Interacting fermions and N=2 Chern-Simons-matter theories

TL;DR

This paper reformulates N=2 Chern-Simons-matter theories' partition functions as interacting fermion gases, enabling analysis via thermodynamic approximations and revealing connections to known solutions and Airy functions.

Contribution

It introduces an interacting fermion gas framework for N=2 theories, extending the ideal gas approach of N=3 theories, and analyzes large N behavior with novel integral equations.

Findings

Partition function modeled as interacting fermions in 1D.

Large N limit analyzed with Hartree and Thomas-Fermi approximations.

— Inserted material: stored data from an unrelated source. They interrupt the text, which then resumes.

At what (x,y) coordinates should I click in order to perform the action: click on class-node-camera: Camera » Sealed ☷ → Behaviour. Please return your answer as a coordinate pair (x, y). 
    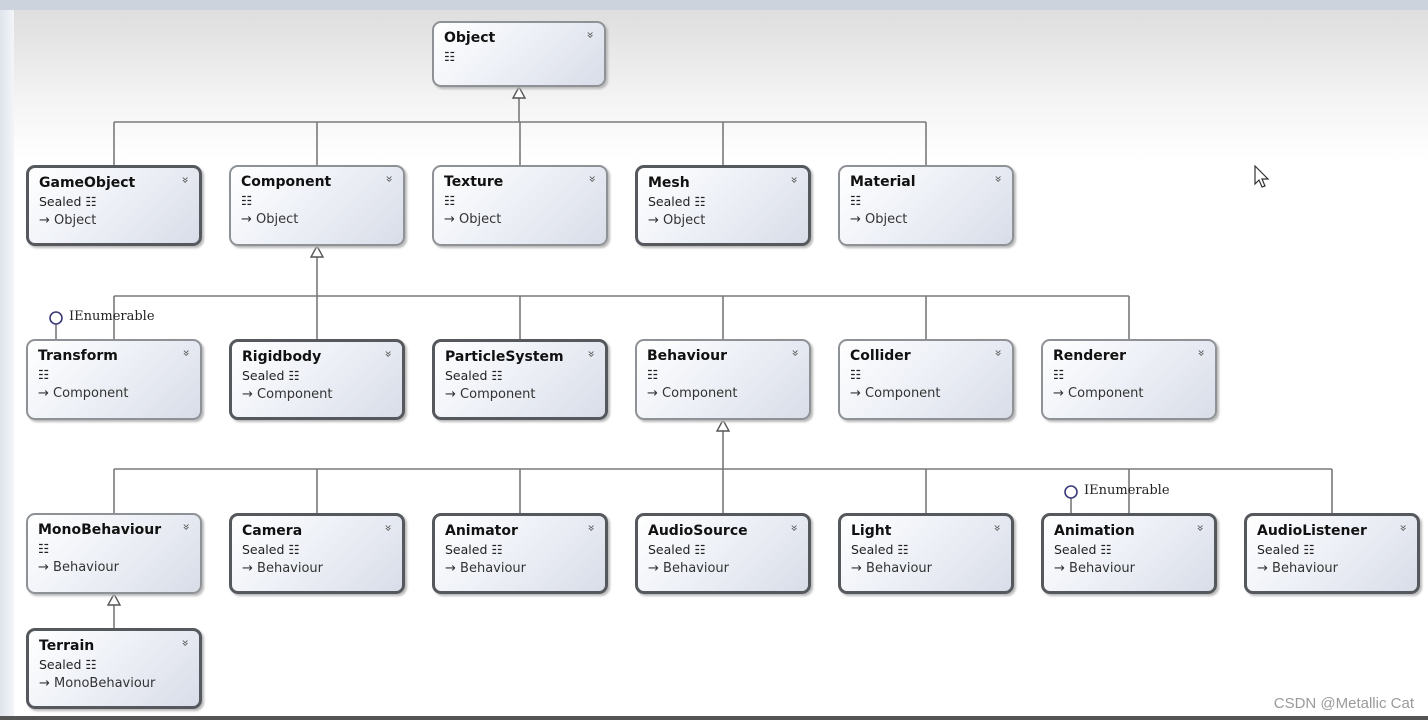
    Looking at the image, I should click on (317, 554).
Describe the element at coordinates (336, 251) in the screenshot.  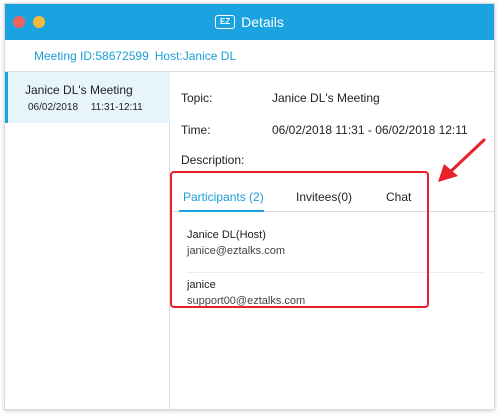
I see `participant-item: Janice DL(Host) janice@eztalks.com` at that location.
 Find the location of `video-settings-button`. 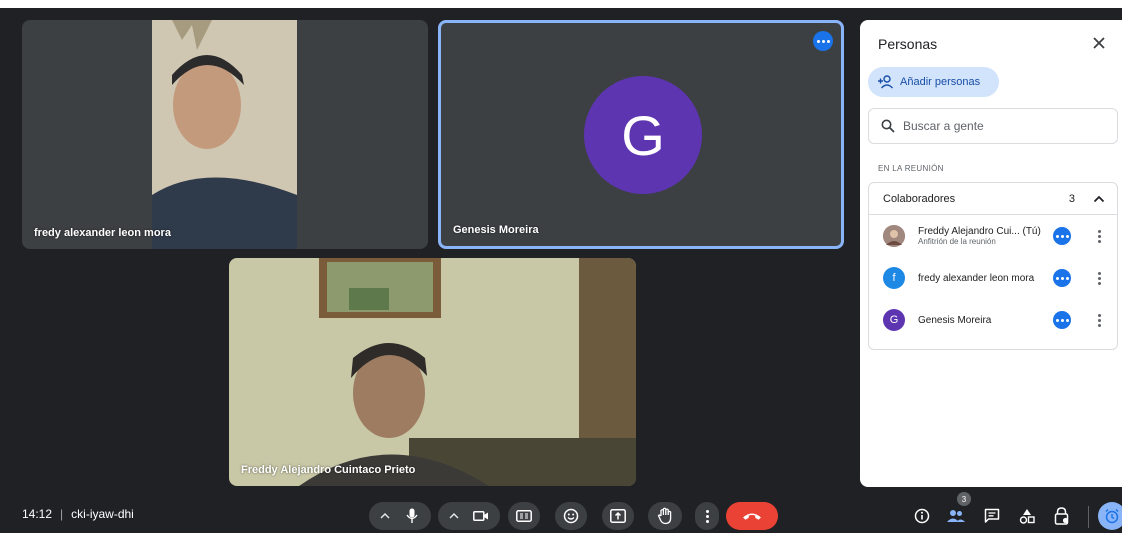

video-settings-button is located at coordinates (454, 516).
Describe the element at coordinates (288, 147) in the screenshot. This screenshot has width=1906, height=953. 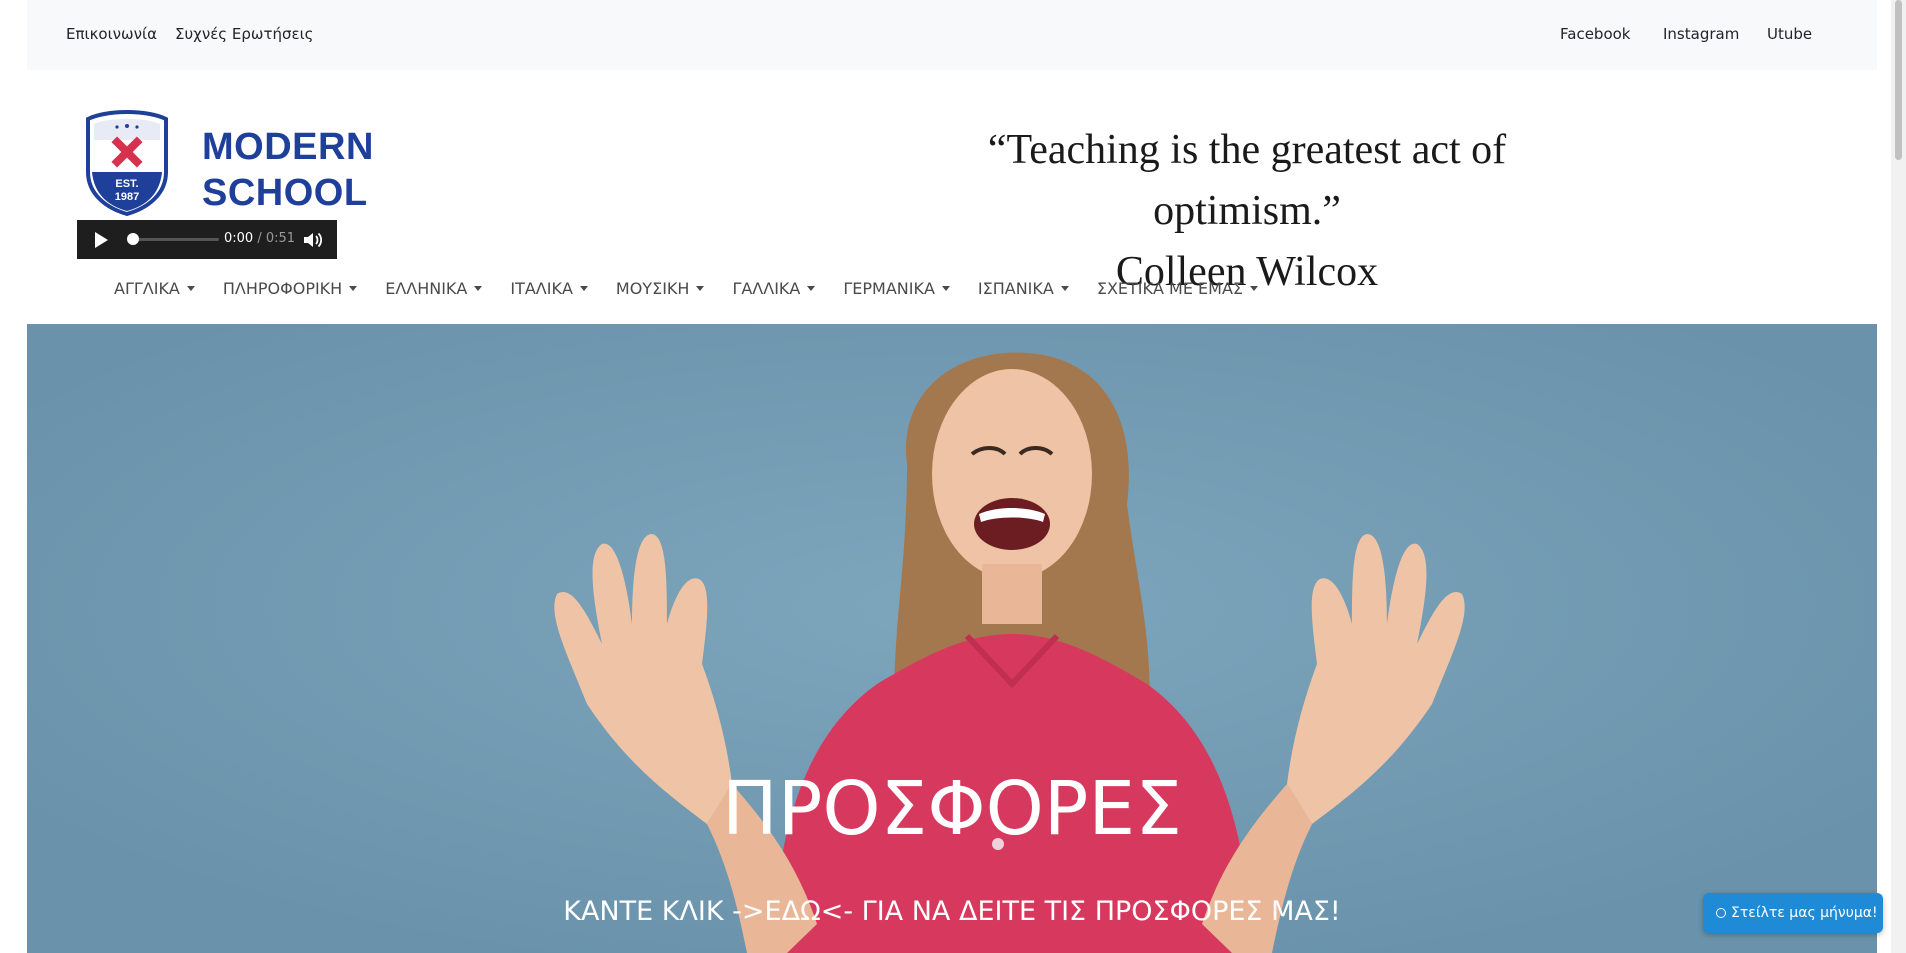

Partition function with no long-range forces approximated by an Airy function.

Abstract

The partition function on the three-sphere of N=3 Chern-Simons-matter theories can be formulated in terms of an ideal Fermi gas. In this paper we show that, in theories with N=2 supersymmetry, the partition function corresponds to a gas of interacting fermions in one dimension. The large N limit is the thermodynamic limit of the gas and it can be analyzed with the Hartree and Thomas-Fermi approximations, which lead to the known large N solutions of these models. We use this interacting fermion picture to analyze in detail N=2 theories with one single node. In the case of theories with no long-range forces we incorporate exchange effects and argue that the partition function is given by an Airy function, as in N=3 theories. For the theory with g adjoint superfields and long-range forces, the Thomas-Fermi approximation leads to an integral equation which determines the large N, strongly coupled R-charge.